Short Paper "Distributed Matrix Factorization with MapReduce using a series of Broadcast-Joins" accepted at ACM RecSys 2013

The short paper "Distributed Matrix Factorization with MapReduce using a series of Broadcast-Joins" by Sebastian Schelter, Christoph Boden, Martin Schenck, Alexander Alexandrov and Volker Markl has been accepted for presentation and publication at the ACM Recommender Systems conference (RecSys 2013) in Hong Kong.


The efficient, distributed factorization of large matrices on clusters of commodity machines is crucial to applying latent factor models in industrial-scale recommender systems. We propose an efficient, data-parallel low-rank matrix factorization with Alternating Least Squares which uses a series of broadcast-joins that can be efficiently executed with MapReduce.

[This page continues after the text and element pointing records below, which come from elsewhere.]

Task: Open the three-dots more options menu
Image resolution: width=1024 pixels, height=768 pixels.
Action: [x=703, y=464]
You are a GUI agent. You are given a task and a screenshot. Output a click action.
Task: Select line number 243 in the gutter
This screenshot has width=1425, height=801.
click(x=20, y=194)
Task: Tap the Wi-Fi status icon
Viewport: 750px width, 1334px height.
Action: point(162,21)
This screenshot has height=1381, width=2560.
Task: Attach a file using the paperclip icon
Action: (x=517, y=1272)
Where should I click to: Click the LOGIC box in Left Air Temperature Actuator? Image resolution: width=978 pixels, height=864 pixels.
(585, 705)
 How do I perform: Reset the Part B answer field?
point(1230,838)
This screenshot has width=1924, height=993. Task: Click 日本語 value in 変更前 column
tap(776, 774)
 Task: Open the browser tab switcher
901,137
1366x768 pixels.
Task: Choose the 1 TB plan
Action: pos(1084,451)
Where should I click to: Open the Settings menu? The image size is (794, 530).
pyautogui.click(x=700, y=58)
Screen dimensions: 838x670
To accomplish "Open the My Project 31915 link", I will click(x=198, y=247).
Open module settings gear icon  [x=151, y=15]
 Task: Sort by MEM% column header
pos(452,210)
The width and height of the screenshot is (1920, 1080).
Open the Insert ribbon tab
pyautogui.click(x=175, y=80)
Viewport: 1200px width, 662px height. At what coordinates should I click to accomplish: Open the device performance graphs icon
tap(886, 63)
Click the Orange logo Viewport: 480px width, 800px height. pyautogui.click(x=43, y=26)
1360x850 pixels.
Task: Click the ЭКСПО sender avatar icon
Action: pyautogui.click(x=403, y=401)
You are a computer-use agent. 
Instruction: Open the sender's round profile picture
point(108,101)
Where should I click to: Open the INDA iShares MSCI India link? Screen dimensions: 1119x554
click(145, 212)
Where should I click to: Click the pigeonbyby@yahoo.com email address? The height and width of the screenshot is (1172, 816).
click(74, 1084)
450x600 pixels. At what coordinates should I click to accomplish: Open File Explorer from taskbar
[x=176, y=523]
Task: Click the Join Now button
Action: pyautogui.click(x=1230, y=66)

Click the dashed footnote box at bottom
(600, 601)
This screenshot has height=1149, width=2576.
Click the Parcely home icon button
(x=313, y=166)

We empirically show that the performance of our solution is suitable for real-world use cases. We present experiments on two publicly available datasets and on an artificial dataset termed Bigflix , generated from the Netflix dataset. Bigflix contains 25~million users and more than 5~billion ratings, mimicking data sizes recently reported as Netflix' production workload. We demonstrate that our approach is able to run an iteration of Alternating Least Squares in six minutes on this dataset. Our implementation has been contributed to the open source machine learning library Apache Mahout.